▶ [Action item]
A verbatim reproduction of the lines below, from the line containing "The width and" through the line containing "the Vacation breadcrumb", both ends included, is the whole required output.

▶ [Source data]
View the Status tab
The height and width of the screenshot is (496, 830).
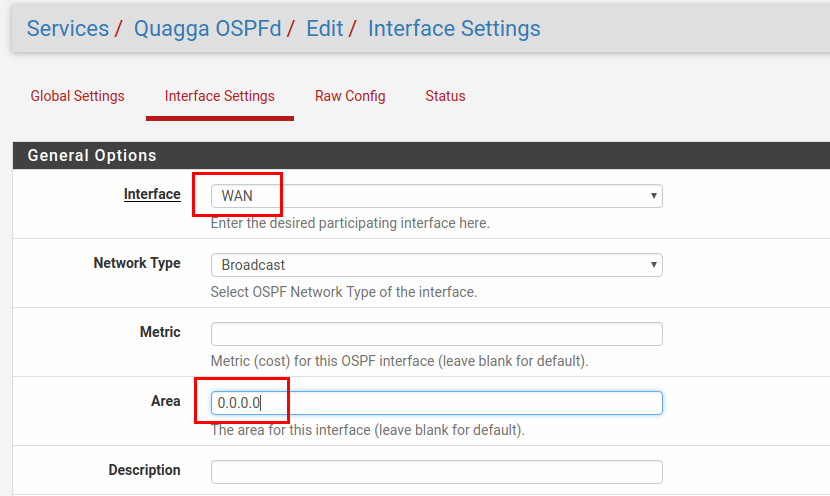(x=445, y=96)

---

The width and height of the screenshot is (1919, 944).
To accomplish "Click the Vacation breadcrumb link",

▶ [Expected answer]
The width and height of the screenshot is (1919, 944).
To accomplish "Click the Vacation breadcrumb link",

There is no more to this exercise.